Published online by Cambridge University Press: 17 September 2009
SUMMARY
Habitat modification and fragmentation of remaining pristine areas in the tropics is occurring at a speed that threatens to compromise any serious attempt to assess their value in the biosphere, and catalogue their true biological diversity.
Knowledge about the functional significance of soil biodiversity has been strongly influenced by emphasis on temperate climates and by focusing on particular processes of significance to high-input, intensive agriculture. We do not know how robust our methodologies and our concepts are when applied to low-input systems.
Links between diversity and function are clearer for functions that are relatively specific, such as the roles of ecosystem engineers, or specific nutrient transformations compared with generalist functions, such as decomposition, micrograzing, predation and antibiosis.
Substantial redundancy exists in relation to general functions that could be important for functional stability.
When considering the legume–rhizobium symbiosis as a specific case, rhizobial diversity based on molecular phylogeny is only weakly correlated with specific functions such as ability to form nodules (infectiveness), to fix N2 (effectiveness) and to survive in the soil (adaptation).

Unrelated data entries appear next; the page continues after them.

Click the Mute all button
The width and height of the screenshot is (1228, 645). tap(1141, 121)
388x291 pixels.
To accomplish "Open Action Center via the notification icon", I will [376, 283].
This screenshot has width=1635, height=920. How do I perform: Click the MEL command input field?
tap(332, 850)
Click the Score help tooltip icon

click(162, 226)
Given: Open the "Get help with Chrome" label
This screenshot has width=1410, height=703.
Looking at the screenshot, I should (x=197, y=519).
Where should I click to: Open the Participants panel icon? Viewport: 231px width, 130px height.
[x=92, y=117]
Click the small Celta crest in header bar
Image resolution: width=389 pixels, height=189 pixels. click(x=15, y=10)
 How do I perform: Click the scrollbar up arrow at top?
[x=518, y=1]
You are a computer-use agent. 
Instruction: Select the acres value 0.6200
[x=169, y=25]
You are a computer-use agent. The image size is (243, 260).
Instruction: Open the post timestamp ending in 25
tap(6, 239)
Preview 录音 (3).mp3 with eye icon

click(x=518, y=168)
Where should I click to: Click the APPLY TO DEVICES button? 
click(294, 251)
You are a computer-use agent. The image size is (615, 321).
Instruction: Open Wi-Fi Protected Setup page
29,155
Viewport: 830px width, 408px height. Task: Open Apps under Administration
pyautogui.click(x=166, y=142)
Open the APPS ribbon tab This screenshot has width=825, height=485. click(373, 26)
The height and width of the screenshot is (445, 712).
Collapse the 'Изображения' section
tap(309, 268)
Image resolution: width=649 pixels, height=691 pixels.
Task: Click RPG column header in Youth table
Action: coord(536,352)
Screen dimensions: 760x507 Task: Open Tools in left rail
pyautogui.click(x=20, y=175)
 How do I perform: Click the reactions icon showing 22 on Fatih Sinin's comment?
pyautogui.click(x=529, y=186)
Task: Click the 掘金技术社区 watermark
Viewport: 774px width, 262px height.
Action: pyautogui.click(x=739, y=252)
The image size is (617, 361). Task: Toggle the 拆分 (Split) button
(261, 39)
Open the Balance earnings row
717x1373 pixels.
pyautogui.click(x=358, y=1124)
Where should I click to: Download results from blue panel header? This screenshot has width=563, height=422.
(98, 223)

Major challenges for the future include developing tools for managing soil biodiversity through manipulation of above-ground vegetation and soil amendments, and understanding the effects of scale to design land use systems for optimal future conservation of the biodiversity of tropical soils.
Introduction
If the soil is said to be the ‘poor man's rainforest’ in terms of the bewildering biodiversity it harbours (Usher 1985), then what status should the soil in the tropical rainforest be assigned?